WHAT THIS TASK INVOLVES:
Reproduce the lines verbatim, from the line containing "coordinates (178, 46)." through the line containing "center [1742, 475].", both included.

(Word and item position data)
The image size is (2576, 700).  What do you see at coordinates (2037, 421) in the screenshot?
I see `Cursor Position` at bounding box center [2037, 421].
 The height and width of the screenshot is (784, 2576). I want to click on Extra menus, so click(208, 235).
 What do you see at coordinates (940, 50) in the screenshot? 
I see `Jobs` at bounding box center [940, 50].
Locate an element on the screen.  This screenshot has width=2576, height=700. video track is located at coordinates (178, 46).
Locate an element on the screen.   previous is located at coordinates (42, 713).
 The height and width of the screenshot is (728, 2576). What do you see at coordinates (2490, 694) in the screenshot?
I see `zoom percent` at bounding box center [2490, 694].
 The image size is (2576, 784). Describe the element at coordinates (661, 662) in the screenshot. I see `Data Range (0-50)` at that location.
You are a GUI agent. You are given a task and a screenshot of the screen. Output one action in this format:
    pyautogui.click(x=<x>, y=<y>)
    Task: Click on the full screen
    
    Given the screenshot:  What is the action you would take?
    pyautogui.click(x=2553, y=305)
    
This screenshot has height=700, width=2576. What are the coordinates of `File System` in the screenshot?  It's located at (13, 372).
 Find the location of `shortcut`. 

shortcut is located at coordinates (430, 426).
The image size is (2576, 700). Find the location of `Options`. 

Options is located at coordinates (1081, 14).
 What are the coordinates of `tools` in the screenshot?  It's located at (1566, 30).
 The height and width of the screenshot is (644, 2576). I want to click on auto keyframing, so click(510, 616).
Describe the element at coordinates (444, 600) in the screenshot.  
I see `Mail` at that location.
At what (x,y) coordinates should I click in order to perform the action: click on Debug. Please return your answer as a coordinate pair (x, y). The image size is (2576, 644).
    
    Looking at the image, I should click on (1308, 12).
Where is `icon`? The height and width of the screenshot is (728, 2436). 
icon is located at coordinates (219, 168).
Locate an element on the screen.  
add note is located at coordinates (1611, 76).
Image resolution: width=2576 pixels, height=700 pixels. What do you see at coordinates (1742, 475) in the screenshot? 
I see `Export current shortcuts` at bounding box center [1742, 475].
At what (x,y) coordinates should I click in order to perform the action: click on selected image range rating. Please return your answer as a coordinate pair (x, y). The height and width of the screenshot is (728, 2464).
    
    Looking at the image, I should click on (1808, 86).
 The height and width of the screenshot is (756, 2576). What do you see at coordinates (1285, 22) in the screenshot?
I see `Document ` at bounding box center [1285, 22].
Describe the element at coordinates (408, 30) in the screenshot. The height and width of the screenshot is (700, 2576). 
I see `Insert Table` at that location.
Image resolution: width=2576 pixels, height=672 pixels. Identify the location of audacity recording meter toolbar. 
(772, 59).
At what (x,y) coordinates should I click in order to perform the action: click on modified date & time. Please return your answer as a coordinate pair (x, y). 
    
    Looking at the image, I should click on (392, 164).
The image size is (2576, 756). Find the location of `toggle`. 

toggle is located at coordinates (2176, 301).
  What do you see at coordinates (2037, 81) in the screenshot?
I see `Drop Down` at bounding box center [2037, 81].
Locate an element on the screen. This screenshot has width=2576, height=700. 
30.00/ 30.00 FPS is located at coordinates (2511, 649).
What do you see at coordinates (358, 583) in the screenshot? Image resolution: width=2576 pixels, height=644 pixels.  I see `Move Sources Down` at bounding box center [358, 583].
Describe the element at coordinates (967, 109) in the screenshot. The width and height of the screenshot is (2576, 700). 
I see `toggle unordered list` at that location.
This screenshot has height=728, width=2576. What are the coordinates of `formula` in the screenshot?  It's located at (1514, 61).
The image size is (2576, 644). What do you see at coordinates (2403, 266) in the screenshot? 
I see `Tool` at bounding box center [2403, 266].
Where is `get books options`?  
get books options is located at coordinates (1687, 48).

FULL ANSWER:
Locate an element on the screen.  This screenshot has width=2576, height=700. video track is located at coordinates (178, 46).
Locate an element on the screen.   previous is located at coordinates (42, 713).
 The height and width of the screenshot is (728, 2576). What do you see at coordinates (2490, 694) in the screenshot?
I see `zoom percent` at bounding box center [2490, 694].
 The image size is (2576, 784). Describe the element at coordinates (661, 662) in the screenshot. I see `Data Range (0-50)` at that location.
You are a GUI agent. You are given a task and a screenshot of the screen. Output one action in this format:
    pyautogui.click(x=<x>, y=<y>)
    Task: Click on the full screen
    
    Given the screenshot:  What is the action you would take?
    pyautogui.click(x=2553, y=305)
    
This screenshot has height=700, width=2576. What are the coordinates of `File System` in the screenshot?  It's located at (13, 372).
 Find the location of `shortcut`. 

shortcut is located at coordinates (430, 426).
The image size is (2576, 700). Find the location of `Options`. 

Options is located at coordinates (1081, 14).
 What are the coordinates of `tools` in the screenshot?  It's located at (1566, 30).
 The height and width of the screenshot is (644, 2576). I want to click on auto keyframing, so click(510, 616).
Describe the element at coordinates (444, 600) in the screenshot.  
I see `Mail` at that location.
At what (x,y) coordinates should I click in order to perform the action: click on Debug. Please return your answer as a coordinate pair (x, y). The image size is (2576, 644).
    
    Looking at the image, I should click on (1308, 12).
Where is `icon`? The height and width of the screenshot is (728, 2436). 
icon is located at coordinates (219, 168).
Locate an element on the screen.  
add note is located at coordinates (1611, 76).
Image resolution: width=2576 pixels, height=700 pixels. What do you see at coordinates (1742, 475) in the screenshot? 
I see `Export current shortcuts` at bounding box center [1742, 475].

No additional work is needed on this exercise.